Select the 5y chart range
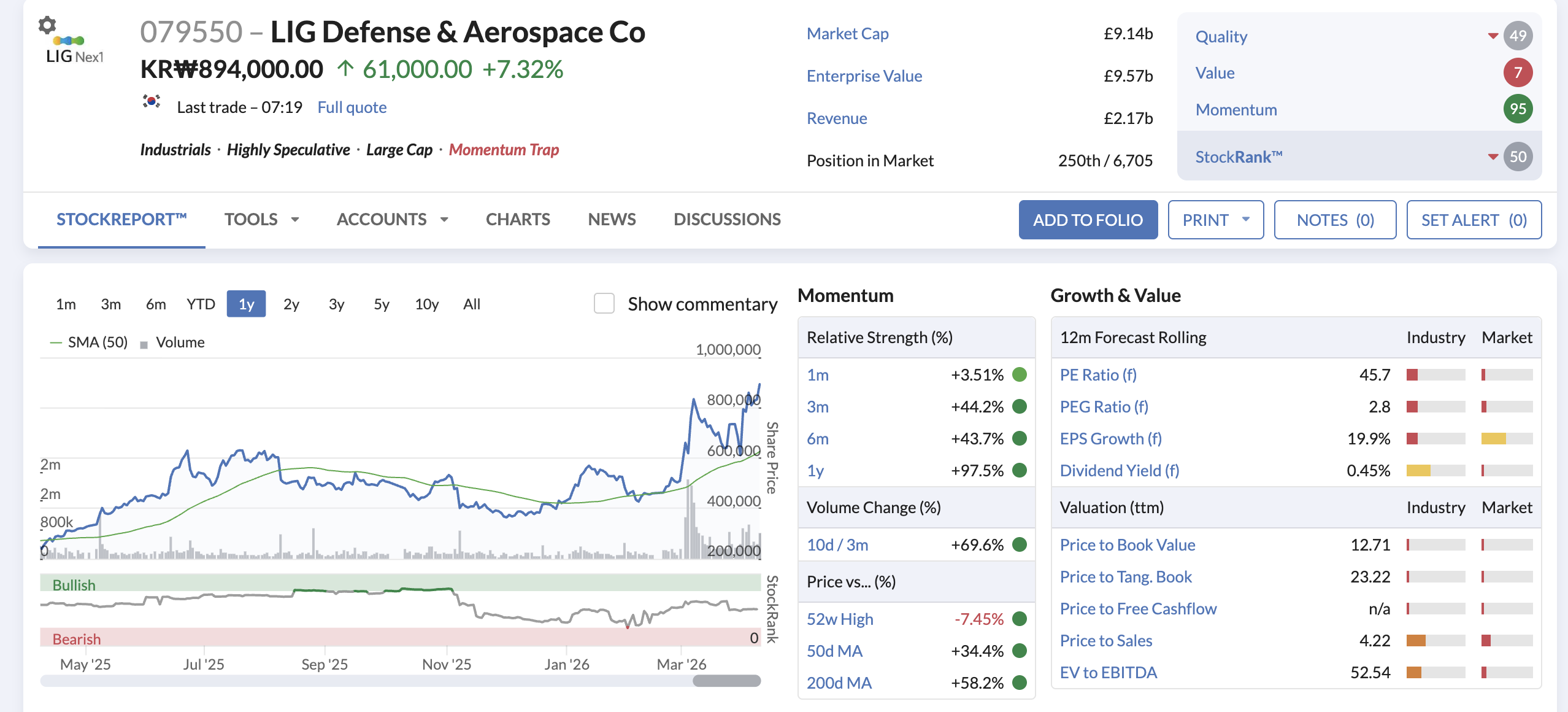Image resolution: width=1568 pixels, height=712 pixels. click(x=382, y=304)
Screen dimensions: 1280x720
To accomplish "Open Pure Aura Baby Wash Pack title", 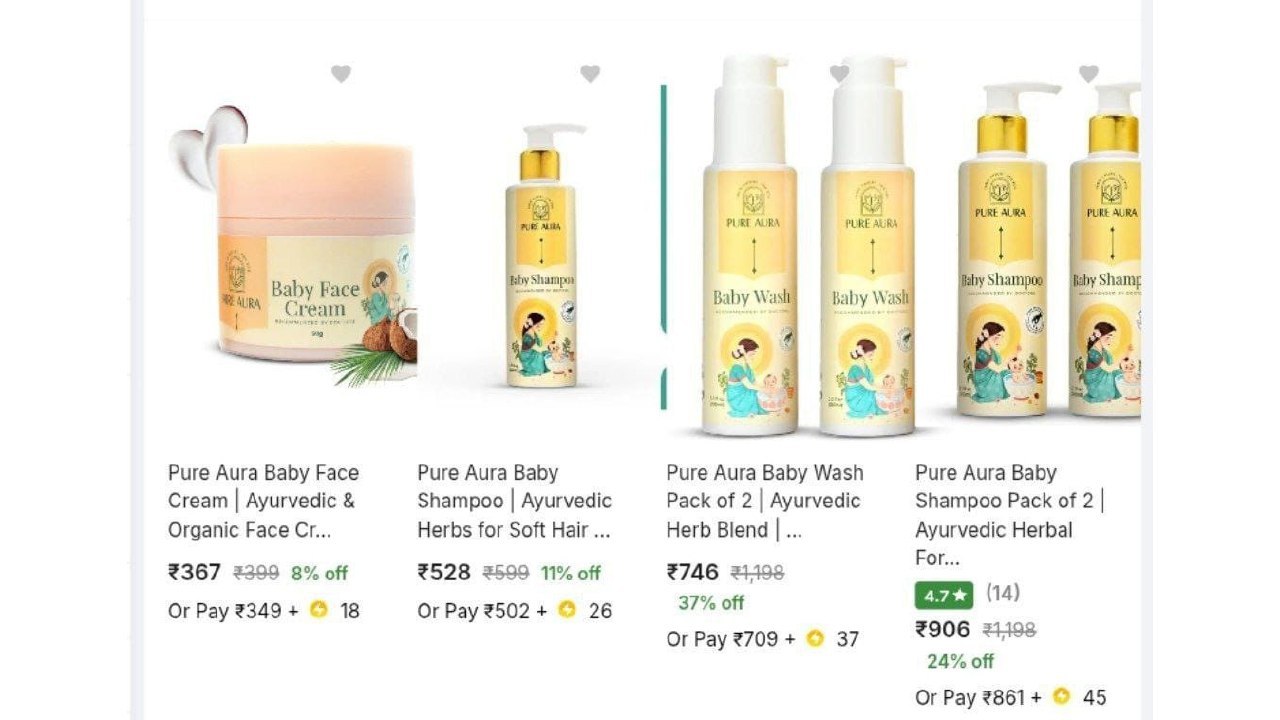I will click(x=765, y=501).
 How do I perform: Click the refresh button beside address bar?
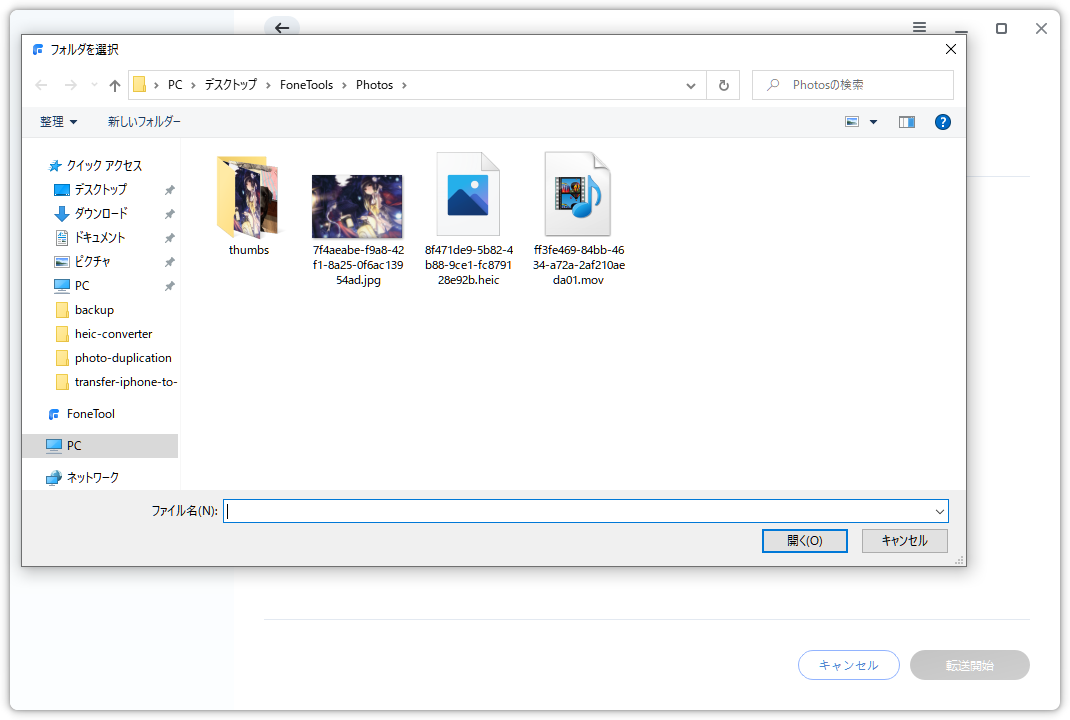(723, 85)
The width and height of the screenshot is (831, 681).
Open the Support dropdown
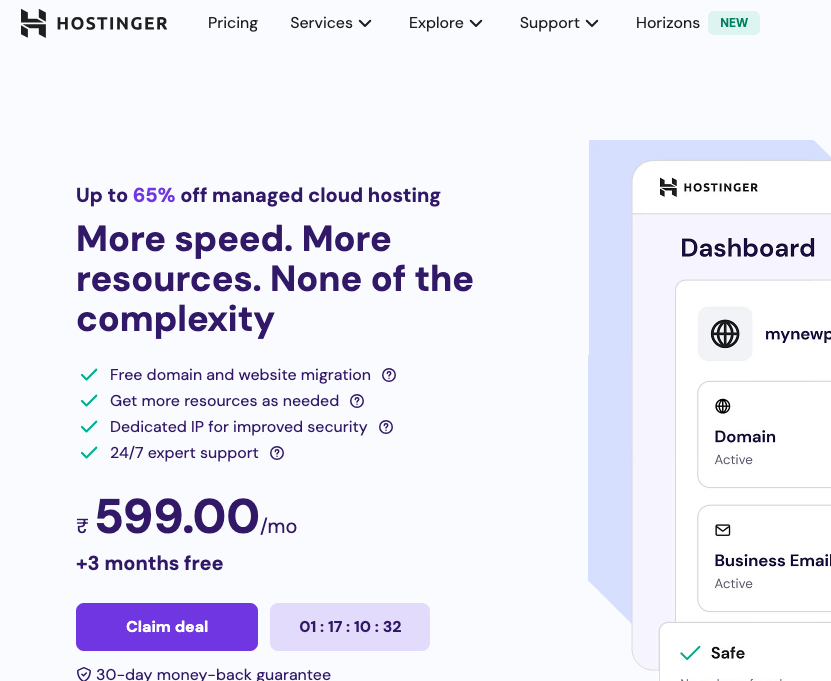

______

Set down exactly, line for line, the data from the line that contains "The width and" through its last line, keeping pictures out.

The width and height of the screenshot is (831, 681).
Open the Support dropdown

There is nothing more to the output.